Saved entries:

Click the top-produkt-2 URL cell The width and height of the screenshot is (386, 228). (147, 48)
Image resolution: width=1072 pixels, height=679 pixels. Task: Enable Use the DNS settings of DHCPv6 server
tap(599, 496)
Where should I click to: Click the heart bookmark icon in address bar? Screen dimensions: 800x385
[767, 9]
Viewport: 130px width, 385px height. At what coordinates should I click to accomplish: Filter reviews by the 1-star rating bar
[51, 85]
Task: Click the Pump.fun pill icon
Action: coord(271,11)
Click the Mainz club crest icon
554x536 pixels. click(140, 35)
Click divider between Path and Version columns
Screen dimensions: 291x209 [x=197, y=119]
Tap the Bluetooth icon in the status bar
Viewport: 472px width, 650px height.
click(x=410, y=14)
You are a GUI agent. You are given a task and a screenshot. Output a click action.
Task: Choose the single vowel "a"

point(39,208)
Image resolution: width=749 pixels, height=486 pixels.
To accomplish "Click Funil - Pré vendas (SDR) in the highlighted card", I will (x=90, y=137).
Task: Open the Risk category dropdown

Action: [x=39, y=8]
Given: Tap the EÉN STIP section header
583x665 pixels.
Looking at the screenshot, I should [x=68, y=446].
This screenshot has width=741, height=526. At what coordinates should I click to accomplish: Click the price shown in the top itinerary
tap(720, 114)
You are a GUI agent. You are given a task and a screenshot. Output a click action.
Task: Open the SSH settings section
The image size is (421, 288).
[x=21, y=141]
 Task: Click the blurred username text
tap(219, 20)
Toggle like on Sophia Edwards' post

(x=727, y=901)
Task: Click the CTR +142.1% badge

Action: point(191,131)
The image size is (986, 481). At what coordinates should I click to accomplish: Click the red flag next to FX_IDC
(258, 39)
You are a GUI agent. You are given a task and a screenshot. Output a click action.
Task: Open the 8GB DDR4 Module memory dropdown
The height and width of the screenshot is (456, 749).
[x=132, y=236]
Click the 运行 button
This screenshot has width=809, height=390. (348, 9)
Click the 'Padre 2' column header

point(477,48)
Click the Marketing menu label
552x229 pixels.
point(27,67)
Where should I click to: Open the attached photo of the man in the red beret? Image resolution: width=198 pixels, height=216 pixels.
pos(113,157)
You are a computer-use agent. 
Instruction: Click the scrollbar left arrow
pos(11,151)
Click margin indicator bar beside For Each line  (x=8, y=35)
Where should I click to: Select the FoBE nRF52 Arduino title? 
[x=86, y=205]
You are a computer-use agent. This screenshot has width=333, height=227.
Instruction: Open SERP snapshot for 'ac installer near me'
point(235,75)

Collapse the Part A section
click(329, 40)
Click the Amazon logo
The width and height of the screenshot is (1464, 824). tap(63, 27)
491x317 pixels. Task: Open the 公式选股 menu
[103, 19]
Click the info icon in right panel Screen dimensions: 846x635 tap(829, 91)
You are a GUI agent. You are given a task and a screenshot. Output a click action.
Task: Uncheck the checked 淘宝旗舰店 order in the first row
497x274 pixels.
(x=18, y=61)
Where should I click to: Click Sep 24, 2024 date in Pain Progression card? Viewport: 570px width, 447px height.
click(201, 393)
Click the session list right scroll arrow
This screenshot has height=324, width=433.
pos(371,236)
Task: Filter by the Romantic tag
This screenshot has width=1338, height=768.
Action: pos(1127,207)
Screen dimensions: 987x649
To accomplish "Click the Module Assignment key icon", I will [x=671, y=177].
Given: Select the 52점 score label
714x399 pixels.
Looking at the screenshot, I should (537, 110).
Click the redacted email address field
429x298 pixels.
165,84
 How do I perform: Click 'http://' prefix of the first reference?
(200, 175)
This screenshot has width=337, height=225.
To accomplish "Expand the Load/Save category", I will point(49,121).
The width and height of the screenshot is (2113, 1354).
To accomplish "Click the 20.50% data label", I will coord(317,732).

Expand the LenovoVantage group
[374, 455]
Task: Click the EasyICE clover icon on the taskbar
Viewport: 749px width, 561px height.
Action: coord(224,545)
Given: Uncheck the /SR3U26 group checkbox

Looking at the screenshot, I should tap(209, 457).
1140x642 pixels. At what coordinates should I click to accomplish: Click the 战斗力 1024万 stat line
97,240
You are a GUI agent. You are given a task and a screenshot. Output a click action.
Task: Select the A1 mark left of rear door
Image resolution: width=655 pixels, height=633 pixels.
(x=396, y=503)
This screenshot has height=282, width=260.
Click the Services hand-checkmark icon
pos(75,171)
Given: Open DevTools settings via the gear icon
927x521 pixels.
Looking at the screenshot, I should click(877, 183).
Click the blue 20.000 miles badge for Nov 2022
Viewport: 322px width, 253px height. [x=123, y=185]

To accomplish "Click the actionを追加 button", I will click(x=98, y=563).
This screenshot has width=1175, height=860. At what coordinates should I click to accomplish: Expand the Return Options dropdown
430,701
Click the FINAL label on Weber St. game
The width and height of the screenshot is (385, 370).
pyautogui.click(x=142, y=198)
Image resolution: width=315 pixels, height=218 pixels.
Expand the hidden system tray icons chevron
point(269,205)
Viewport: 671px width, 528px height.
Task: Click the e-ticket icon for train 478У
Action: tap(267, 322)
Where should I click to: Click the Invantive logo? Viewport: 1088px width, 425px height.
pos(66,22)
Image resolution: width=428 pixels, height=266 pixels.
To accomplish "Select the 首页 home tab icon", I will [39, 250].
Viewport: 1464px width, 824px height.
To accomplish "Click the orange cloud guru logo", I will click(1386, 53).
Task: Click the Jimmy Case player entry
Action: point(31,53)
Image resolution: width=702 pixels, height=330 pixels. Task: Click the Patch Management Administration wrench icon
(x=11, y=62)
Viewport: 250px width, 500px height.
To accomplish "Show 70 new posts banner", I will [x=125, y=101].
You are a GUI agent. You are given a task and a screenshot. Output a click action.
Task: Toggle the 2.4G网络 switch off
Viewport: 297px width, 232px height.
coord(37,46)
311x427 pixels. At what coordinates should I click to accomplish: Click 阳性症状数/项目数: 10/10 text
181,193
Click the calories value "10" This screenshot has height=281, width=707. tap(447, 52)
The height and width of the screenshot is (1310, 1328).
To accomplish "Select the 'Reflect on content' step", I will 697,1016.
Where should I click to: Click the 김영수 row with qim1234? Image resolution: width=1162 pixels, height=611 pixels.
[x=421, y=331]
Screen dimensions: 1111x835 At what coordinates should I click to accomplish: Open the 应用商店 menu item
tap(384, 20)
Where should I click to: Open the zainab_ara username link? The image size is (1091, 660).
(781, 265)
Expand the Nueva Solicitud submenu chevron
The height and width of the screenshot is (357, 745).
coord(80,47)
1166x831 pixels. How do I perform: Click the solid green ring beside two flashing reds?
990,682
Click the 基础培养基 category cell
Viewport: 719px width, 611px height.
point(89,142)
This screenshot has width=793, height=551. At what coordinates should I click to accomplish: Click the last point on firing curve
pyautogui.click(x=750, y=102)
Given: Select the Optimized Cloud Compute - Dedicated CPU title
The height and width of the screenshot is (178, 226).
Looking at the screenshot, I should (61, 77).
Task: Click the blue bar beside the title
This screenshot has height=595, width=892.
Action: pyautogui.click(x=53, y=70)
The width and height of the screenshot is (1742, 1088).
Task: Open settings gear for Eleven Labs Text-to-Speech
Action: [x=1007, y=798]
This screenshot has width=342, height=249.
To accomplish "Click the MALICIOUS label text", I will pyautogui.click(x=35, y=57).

HOW TO COMPLETE THIS TASK:
In full and without change, transcribe every line of the records above.

SOLUTION:
Click the top-produkt-2 URL cell The width and height of the screenshot is (386, 228). (147, 48)
Image resolution: width=1072 pixels, height=679 pixels. Task: Enable Use the DNS settings of DHCPv6 server
tap(599, 496)
Where should I click to: Click the heart bookmark icon in address bar? Screen dimensions: 800x385
[767, 9]
Viewport: 130px width, 385px height. At what coordinates should I click to accomplish: Filter reviews by the 1-star rating bar
[51, 85]
Task: Click the Pump.fun pill icon
Action: coord(271,11)
Click the Mainz club crest icon
554x536 pixels. click(140, 35)
Click divider between Path and Version columns
Screen dimensions: 291x209 [x=197, y=119]
Tap the Bluetooth icon in the status bar
Viewport: 472px width, 650px height.
click(x=410, y=14)
You are a GUI agent. You are given a task and a screenshot. Output a click action.
Task: Choose the single vowel "a"

point(39,208)
Image resolution: width=749 pixels, height=486 pixels.
To accomplish "Click Funil - Pré vendas (SDR) in the highlighted card", I will (x=90, y=137).
Task: Open the Risk category dropdown

Action: [x=39, y=8]
Given: Tap the EÉN STIP section header
583x665 pixels.
Looking at the screenshot, I should [x=68, y=446].
This screenshot has width=741, height=526. At what coordinates should I click to accomplish: Click the price shown in the top itinerary
tap(720, 114)
You are a GUI agent. You are given a task and a screenshot. Output a click action.
Task: Open the SSH settings section
The image size is (421, 288).
[x=21, y=141]
 Task: Click the blurred username text
tap(219, 20)
Toggle like on Sophia Edwards' post

(x=727, y=901)
Task: Click the CTR +142.1% badge

Action: point(191,131)
The image size is (986, 481). At what coordinates should I click to accomplish: Click the red flag next to FX_IDC
(258, 39)
You are a GUI agent. You are given a task and a screenshot. Output a click action.
Task: Open the 8GB DDR4 Module memory dropdown
The height and width of the screenshot is (456, 749).
[x=132, y=236]
Click the 运行 button
This screenshot has width=809, height=390. (348, 9)
Click the 'Padre 2' column header

point(477,48)
Click the Marketing menu label
552x229 pixels.
point(27,67)
Where should I click to: Open the attached photo of the man in the red beret? Image resolution: width=198 pixels, height=216 pixels.
pos(113,157)
You are a computer-use agent. 
Instruction: Click the scrollbar left arrow
pos(11,151)
Click margin indicator bar beside For Each line  (x=8, y=35)
Where should I click to: Select the FoBE nRF52 Arduino title? 
[x=86, y=205]
You are a computer-use agent. This screenshot has width=333, height=227.
Instruction: Open SERP snapshot for 'ac installer near me'
point(235,75)

Collapse the Part A section
click(329, 40)
Click the Amazon logo
The width and height of the screenshot is (1464, 824). tap(63, 27)
491x317 pixels. Task: Open the 公式选股 menu
[103, 19]
Click the info icon in right panel Screen dimensions: 846x635 tap(829, 91)
You are a GUI agent. You are given a task and a screenshot. Output a click action.
Task: Uncheck the checked 淘宝旗舰店 order in the first row
497x274 pixels.
(x=18, y=61)
Where should I click to: Click Sep 24, 2024 date in Pain Progression card? Viewport: 570px width, 447px height.
click(201, 393)
Click the session list right scroll arrow
This screenshot has height=324, width=433.
pos(371,236)
Task: Filter by the Romantic tag
This screenshot has width=1338, height=768.
Action: pos(1127,207)
Screen dimensions: 987x649
To accomplish "Click the Module Assignment key icon", I will [x=671, y=177].
Given: Select the 52점 score label
714x399 pixels.
Looking at the screenshot, I should (537, 110).
Click the redacted email address field
429x298 pixels.
165,84
 How do I perform: Click 'http://' prefix of the first reference?
(200, 175)
This screenshot has width=337, height=225.
To accomplish "Expand the Load/Save category", I will point(49,121).
The width and height of the screenshot is (2113, 1354).
To accomplish "Click the 20.50% data label", I will coord(317,732).

Expand the LenovoVantage group
[374, 455]
Task: Click the EasyICE clover icon on the taskbar
Viewport: 749px width, 561px height.
Action: coord(224,545)
Given: Uncheck the /SR3U26 group checkbox

Looking at the screenshot, I should tap(209, 457).
1140x642 pixels. At what coordinates should I click to accomplish: Click the 战斗力 1024万 stat line
97,240
You are a GUI agent. You are given a task and a screenshot. Output a click action.
Task: Select the A1 mark left of rear door
Image resolution: width=655 pixels, height=633 pixels.
(x=396, y=503)
This screenshot has height=282, width=260.
Click the Services hand-checkmark icon
pos(75,171)
Given: Open DevTools settings via the gear icon
927x521 pixels.
Looking at the screenshot, I should click(877, 183).
Click the blue 20.000 miles badge for Nov 2022
Viewport: 322px width, 253px height. [x=123, y=185]

To accomplish "Click the actionを追加 button", I will click(x=98, y=563).
This screenshot has width=1175, height=860. At what coordinates should I click to accomplish: Expand the Return Options dropdown
430,701
Click the FINAL label on Weber St. game
The width and height of the screenshot is (385, 370).
pyautogui.click(x=142, y=198)
Image resolution: width=315 pixels, height=218 pixels.
Expand the hidden system tray icons chevron
point(269,205)
Viewport: 671px width, 528px height.
Task: Click the e-ticket icon for train 478У
Action: tap(267, 322)
Where should I click to: Click the Invantive logo? Viewport: 1088px width, 425px height.
pos(66,22)
Image resolution: width=428 pixels, height=266 pixels.
To accomplish "Select the 首页 home tab icon", I will [39, 250].
Viewport: 1464px width, 824px height.
To accomplish "Click the orange cloud guru logo", I will click(1386, 53).
Task: Click the Jimmy Case player entry
Action: point(31,53)
Image resolution: width=702 pixels, height=330 pixels. Task: Click the Patch Management Administration wrench icon
(x=11, y=62)
Viewport: 250px width, 500px height.
To accomplish "Show 70 new posts banner", I will [x=125, y=101].
You are a GUI agent. You are given a task and a screenshot. Output a click action.
Task: Toggle the 2.4G网络 switch off
Viewport: 297px width, 232px height.
coord(37,46)
311x427 pixels. At what coordinates should I click to accomplish: Click 阳性症状数/项目数: 10/10 text
181,193
Click the calories value "10" This screenshot has height=281, width=707. tap(447, 52)
The height and width of the screenshot is (1310, 1328).
To accomplish "Select the 'Reflect on content' step", I will 697,1016.
Where should I click to: Click the 김영수 row with qim1234? Image resolution: width=1162 pixels, height=611 pixels.
[x=421, y=331]
Screen dimensions: 1111x835 At what coordinates should I click to accomplish: Open the 应用商店 menu item
tap(384, 20)
Where should I click to: Open the zainab_ara username link? The image size is (1091, 660).
(781, 265)
Expand the Nueva Solicitud submenu chevron
The height and width of the screenshot is (357, 745).
coord(80,47)
1166x831 pixels. How do I perform: Click the solid green ring beside two flashing reds?
990,682
Click the 基础培养基 category cell
Viewport: 719px width, 611px height.
point(89,142)
This screenshot has width=793, height=551. At what coordinates should I click to accomplish: Click the last point on firing curve
pyautogui.click(x=750, y=102)
Given: Select the Optimized Cloud Compute - Dedicated CPU title
The height and width of the screenshot is (178, 226).
Looking at the screenshot, I should (61, 77).
Task: Click the blue bar beside the title
This screenshot has height=595, width=892.
Action: pyautogui.click(x=53, y=70)
The width and height of the screenshot is (1742, 1088).
Task: Open settings gear for Eleven Labs Text-to-Speech
Action: [x=1007, y=798]
This screenshot has width=342, height=249.
To accomplish "Click the MALICIOUS label text", I will pyautogui.click(x=35, y=57).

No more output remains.